Episode Title: This Extraordinary Being

Season Number: 1

Episode Number: 6

Airdate: 11/24/2019

Genre: Action, Drama

Network: HBO

Current Schedule: Every Sunday

Status: ongoing

Production Company: White Rabbit, Paramount Television, DC Entertainment, Warner Bros. Television

Director(s): Stephen Williams

Writer(s): Damon Lindelof & Cord Jefferson

Creators/Showrunners: Damon Lindelof

Cast: Regina King, Jovan Adepo, Jean Smart, Jake McDorman, Glen Fleshler, Danielle Deadwyler

Recap

After ingesting an entire bottle of Nostalgia pills, Angela Abar is inserted into her grandfather’s memories and comes to learn more about his previously mysterious history.

Spoiler Level: High

Review

Throughout its first season, Watchmen creators have shown a truly remarkable understanding of the original text through a series of side stories, secondary characters, and indirect references.  Showrunner Damon Lindelof and his team thrive in the spaces that the graphic novel left empty, deepening a familiar story by exploring elements that didn’t get enough exposure the first time around.  By focusing on themes relevant to our current cultural climate, the show has so far connected with the original story without acting as a direct retelling.  

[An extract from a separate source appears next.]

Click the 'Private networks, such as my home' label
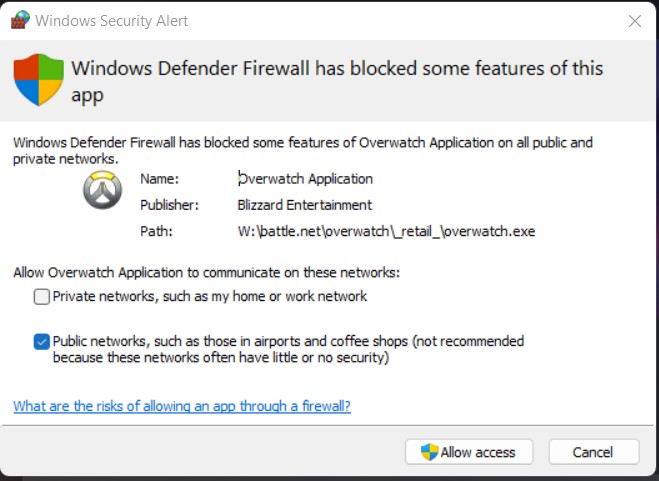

Each week has shown a steady increase in quality throughout the season, building onto the lore so brilliantly laid out by Alan Moore and Dave Gibbons over thirty years ago.  The series’ sixth episode is a prime example of what creators can accomplish when they embrace their medium, take narrative risks, and acknowledge their source material without completely depending on it.  If you weren’t sure before, know now: if you are not keeping up with HBO’s Watchmen, you are missing out on the single greatest piece of storytelling that television currently has to offer.

Format

With so much to say about such an extraordinary episode, today’s review comes in two parts, the first being a discussion of the format of the show.  As a work of televisual art—discounting themes, metaphors, and content within the episode, which will all be discussed later—the episode stands high above any standard that has previously been set.  It is the definition of a raised bar.

We begin by watching Angela Abar as she descends into a comatose state reliant on memories that are not her own.  Nostalgia is a fictional drug, but the effects as depicted in this episode bring about a visceral reality. Viewers know what Angela is feeling, as clearly as if they were enduring it themselves.  A blurred and shaky camera strikes us as unfocused. Sweat dripping down her painted mask sends us hot and dizzy.  Voices and sounds are distorted, stuffy, with a faint ringing to top us all off. A tune familiar to viewers as the theme from Trust In The Law, the short film introduced in Tusla at the start of the series, begins to play on a piano that doesn’t belong in the moment, accompanied by the distant roll of a snare that grows, and grows, and grows until we finally land in a scene cast in grayscale.

This single transition sets the stage for all that is yet to come.  It’s a show of mastery, not just from a directorial standpoint, but also in all things editing, cinematography, and sound.  All senses are engaged. Audiences are fully immersed. This episode leads with empathy and drives it home throughout.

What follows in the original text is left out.